EXERCISE BRIEF:
Can you repeat the material word for word, starting at the line that contains "923x692 pixels." and ending at the line that contains "point(375,215)"?

DATA LINES:
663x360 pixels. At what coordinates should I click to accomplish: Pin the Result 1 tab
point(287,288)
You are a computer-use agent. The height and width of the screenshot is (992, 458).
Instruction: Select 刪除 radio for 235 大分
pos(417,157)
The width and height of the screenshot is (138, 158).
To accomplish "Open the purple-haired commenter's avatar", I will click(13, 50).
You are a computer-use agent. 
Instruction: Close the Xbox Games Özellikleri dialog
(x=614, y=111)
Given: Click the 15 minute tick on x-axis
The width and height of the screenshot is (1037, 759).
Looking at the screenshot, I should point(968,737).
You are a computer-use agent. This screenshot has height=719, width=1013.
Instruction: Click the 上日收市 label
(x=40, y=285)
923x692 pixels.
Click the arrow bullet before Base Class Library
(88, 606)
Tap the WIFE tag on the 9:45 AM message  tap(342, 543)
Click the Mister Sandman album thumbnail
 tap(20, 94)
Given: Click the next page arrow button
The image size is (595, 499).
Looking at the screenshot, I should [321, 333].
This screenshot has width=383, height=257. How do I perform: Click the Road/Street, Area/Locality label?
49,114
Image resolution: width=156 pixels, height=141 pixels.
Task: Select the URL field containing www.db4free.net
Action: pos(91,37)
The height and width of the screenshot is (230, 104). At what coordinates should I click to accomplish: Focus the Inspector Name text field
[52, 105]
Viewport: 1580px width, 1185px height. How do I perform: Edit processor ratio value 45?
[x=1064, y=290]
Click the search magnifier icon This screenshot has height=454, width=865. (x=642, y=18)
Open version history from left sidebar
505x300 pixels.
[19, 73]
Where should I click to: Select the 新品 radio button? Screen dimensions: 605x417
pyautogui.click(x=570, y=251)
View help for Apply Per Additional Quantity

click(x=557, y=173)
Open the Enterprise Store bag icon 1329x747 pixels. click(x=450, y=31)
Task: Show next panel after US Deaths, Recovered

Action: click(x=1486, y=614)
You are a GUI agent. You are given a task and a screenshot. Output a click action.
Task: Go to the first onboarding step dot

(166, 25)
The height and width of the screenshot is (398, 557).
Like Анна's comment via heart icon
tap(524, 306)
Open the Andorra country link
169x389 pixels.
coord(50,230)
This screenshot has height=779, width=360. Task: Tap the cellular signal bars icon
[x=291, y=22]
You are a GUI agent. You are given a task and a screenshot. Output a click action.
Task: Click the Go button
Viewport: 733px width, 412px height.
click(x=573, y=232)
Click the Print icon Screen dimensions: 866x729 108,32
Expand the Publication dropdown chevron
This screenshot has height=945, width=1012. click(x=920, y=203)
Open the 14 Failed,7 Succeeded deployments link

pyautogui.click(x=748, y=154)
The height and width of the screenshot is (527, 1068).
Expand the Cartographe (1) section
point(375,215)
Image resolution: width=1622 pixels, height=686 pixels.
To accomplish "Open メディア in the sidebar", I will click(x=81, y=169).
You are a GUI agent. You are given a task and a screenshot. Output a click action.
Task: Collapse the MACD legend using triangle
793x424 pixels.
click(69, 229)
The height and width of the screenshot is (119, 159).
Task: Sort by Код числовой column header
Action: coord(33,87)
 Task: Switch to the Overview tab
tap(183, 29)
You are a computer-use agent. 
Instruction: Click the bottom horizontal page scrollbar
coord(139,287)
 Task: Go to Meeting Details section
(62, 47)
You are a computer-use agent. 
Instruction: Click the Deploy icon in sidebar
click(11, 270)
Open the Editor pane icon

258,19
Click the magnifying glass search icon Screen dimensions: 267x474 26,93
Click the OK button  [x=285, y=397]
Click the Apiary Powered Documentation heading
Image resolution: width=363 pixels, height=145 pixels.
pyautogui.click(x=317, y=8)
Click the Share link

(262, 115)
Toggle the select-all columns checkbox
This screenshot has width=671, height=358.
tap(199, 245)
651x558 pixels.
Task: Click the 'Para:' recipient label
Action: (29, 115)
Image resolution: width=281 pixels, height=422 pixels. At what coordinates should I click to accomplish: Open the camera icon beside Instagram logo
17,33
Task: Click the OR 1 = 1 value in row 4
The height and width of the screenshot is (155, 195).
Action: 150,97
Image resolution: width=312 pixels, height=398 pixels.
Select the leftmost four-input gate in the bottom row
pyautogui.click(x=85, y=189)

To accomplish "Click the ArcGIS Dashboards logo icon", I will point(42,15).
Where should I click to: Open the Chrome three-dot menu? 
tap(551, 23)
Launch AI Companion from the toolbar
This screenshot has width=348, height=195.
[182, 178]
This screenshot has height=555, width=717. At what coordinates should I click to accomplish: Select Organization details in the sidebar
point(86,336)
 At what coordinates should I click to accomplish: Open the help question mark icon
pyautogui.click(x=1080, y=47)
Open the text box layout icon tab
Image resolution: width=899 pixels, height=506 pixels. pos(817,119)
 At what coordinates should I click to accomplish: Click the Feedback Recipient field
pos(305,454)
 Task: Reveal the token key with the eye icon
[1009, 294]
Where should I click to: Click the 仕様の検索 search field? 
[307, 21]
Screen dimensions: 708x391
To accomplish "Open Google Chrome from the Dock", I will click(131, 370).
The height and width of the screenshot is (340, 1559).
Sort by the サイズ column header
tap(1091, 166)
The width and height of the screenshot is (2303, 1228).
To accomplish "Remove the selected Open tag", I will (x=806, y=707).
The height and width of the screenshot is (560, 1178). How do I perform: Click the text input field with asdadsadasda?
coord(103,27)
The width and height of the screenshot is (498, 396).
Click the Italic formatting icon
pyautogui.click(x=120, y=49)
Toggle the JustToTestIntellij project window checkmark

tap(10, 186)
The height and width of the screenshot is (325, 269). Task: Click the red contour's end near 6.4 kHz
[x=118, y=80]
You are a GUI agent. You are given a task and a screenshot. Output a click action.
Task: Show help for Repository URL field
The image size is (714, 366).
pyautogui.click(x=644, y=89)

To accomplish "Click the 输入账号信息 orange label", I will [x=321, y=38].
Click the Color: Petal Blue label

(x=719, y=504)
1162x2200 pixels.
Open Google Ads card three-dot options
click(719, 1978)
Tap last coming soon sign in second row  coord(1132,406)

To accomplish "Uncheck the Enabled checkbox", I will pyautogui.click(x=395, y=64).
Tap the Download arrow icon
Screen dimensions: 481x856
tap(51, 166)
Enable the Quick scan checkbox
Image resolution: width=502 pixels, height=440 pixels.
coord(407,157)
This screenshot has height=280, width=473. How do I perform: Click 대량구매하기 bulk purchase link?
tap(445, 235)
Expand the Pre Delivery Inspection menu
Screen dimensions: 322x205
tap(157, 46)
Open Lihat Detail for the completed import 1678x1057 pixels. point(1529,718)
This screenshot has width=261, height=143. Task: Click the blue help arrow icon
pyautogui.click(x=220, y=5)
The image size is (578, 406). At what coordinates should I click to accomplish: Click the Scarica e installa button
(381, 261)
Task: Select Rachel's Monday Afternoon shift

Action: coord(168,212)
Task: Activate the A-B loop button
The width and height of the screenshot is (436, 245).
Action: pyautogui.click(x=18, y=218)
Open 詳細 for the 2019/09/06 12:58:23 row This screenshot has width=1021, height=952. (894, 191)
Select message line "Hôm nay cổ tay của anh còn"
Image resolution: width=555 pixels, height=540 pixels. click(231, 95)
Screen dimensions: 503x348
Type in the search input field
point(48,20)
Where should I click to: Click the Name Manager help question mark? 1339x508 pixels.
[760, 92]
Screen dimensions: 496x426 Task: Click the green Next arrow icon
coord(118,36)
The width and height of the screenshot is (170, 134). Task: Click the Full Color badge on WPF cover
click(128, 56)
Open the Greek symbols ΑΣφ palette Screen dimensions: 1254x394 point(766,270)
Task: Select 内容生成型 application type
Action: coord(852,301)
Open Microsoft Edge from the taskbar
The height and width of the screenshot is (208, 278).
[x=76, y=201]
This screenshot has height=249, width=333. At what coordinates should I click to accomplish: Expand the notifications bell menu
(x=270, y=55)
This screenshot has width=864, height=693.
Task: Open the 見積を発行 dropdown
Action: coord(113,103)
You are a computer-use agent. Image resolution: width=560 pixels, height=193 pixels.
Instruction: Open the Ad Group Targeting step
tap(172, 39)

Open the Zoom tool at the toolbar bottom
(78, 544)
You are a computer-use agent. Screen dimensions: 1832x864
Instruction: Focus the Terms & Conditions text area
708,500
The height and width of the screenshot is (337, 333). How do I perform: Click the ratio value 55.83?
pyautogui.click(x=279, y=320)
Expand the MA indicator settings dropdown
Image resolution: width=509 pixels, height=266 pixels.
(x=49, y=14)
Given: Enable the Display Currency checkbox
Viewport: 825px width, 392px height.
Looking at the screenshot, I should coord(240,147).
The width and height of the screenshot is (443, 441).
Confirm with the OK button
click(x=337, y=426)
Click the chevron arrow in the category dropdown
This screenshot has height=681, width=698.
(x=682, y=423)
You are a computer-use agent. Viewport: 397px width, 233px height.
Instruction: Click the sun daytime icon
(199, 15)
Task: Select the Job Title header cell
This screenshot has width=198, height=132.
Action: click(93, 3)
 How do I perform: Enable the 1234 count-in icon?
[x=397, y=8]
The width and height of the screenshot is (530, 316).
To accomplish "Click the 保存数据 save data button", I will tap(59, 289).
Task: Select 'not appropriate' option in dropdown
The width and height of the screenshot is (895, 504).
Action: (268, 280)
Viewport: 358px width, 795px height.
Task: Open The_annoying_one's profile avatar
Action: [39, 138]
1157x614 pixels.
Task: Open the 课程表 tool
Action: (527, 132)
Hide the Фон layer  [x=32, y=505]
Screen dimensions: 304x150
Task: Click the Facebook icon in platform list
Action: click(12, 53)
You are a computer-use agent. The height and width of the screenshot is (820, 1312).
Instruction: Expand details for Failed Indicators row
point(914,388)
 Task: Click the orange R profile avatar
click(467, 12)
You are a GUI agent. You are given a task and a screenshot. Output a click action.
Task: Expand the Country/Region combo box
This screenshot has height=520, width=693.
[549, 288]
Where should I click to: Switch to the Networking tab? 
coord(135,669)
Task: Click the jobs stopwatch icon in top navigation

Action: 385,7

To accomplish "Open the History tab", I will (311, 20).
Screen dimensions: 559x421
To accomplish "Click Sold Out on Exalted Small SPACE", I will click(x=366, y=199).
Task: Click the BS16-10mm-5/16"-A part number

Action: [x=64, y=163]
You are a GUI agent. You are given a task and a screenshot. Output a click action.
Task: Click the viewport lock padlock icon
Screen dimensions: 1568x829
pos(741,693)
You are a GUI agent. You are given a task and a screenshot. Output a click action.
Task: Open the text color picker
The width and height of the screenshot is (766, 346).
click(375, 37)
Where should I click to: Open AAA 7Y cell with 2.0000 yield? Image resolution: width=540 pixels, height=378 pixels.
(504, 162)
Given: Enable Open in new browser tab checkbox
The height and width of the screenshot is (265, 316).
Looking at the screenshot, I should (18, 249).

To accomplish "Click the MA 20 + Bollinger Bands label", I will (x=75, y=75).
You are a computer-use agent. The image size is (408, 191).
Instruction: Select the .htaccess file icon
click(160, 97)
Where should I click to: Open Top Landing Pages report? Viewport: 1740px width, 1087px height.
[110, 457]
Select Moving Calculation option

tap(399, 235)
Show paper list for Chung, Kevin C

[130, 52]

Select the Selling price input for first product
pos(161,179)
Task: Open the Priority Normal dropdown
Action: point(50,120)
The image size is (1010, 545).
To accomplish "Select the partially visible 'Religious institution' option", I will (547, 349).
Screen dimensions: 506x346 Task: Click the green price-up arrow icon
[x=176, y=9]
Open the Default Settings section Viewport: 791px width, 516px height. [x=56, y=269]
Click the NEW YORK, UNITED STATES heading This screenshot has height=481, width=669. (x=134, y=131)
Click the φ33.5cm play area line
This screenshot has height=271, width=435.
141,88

EXERCISE RESPONSE:
923x692 pixels.
Click the arrow bullet before Base Class Library
(88, 606)
Tap the WIFE tag on the 9:45 AM message  tap(342, 543)
Click the Mister Sandman album thumbnail
 tap(20, 94)
Given: Click the next page arrow button
The image size is (595, 499).
Looking at the screenshot, I should [321, 333].
This screenshot has width=383, height=257. How do I perform: Click the Road/Street, Area/Locality label?
49,114
Image resolution: width=156 pixels, height=141 pixels.
Task: Select the URL field containing www.db4free.net
Action: pos(91,37)
The height and width of the screenshot is (230, 104). At what coordinates should I click to accomplish: Focus the Inspector Name text field
[52, 105]
Viewport: 1580px width, 1185px height. How do I perform: Edit processor ratio value 45?
[x=1064, y=290]
Click the search magnifier icon This screenshot has height=454, width=865. (x=642, y=18)
Open version history from left sidebar
505x300 pixels.
[19, 73]
Where should I click to: Select the 新品 radio button? Screen dimensions: 605x417
pyautogui.click(x=570, y=251)
View help for Apply Per Additional Quantity

click(x=557, y=173)
Open the Enterprise Store bag icon 1329x747 pixels. click(x=450, y=31)
Task: Show next panel after US Deaths, Recovered

Action: click(x=1486, y=614)
You are a GUI agent. You are given a task and a screenshot. Output a click action.
Task: Go to the first onboarding step dot

(166, 25)
The height and width of the screenshot is (398, 557).
Like Анна's comment via heart icon
tap(524, 306)
Open the Andorra country link
169x389 pixels.
coord(50,230)
This screenshot has height=779, width=360. Task: Tap the cellular signal bars icon
[x=291, y=22]
You are a GUI agent. You are given a task and a screenshot. Output a click action.
Task: Click the Go button
Viewport: 733px width, 412px height.
click(x=573, y=232)
Click the Print icon Screen dimensions: 866x729 108,32
Expand the Publication dropdown chevron
This screenshot has height=945, width=1012. click(x=920, y=203)
Open the 14 Failed,7 Succeeded deployments link

pyautogui.click(x=748, y=154)
The height and width of the screenshot is (527, 1068).
Expand the Cartographe (1) section
point(375,215)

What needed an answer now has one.